#### Short task 1:
In the account of importing a hard drive, why had the writer's company never registered for an RM number?

---- Passage given

I got burned by this one a few months back, and have to say that I think that it's more than a bit odd that the exemption is only for personal goods.

I bought a $120 portable hard drive in the US, and declared it when I got home (YOW). The CBSA agent asked about the way the drive was going to be used, and I told him that it would be for business. What then followed was over an hour in the secondary inspection area while I filled out paperwork, found the magic numbers needed to identify the class of goods being imported, and finally failing to find my company's RM number by searching through emails on my laptop. As it turns out, we hadn't ever registered for one, as anything we'd brought in previously we did through a broker.

So now, though I'm happy to pay the $7 GST on my hard drive, I can't, since I don't have an RM number. CBSA takes the drive, and gives me a copy of one of the forms I filled out. Instead of just paying there, I head home, and contact our CFO on the next business day about the RM number. He registers us as in importer, and after a few days we get confirmation that we can use the number, etc.

--------
---- Extracted information

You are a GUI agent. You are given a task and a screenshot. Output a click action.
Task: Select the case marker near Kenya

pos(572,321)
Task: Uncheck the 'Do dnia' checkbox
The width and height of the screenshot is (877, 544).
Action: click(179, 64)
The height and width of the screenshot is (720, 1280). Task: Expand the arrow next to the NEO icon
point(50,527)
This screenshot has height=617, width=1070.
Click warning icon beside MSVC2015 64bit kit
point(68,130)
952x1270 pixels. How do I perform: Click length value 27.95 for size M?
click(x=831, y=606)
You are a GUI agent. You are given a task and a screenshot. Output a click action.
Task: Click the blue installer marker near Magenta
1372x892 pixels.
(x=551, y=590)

--------

#### Short task 2:
Can you rewrite the records from their first line through the line containing "point(50,527)", inclusive, replacing every "screenshot" with "screen capture" and changing nothing else?

#### Correct output 1:
The company had never needed one, because anything it had previously brought in was handled through a broker.

#### Correct output 2:
You are a GUI agent. You are given a task and a screen capture. Output a click action.
Task: Select the case marker near Kenya

pos(572,321)
Task: Uncheck the 'Do dnia' checkbox
The width and height of the screen capture is (877, 544).
Action: click(179, 64)
The height and width of the screen capture is (720, 1280). Task: Expand the arrow next to the NEO icon
point(50,527)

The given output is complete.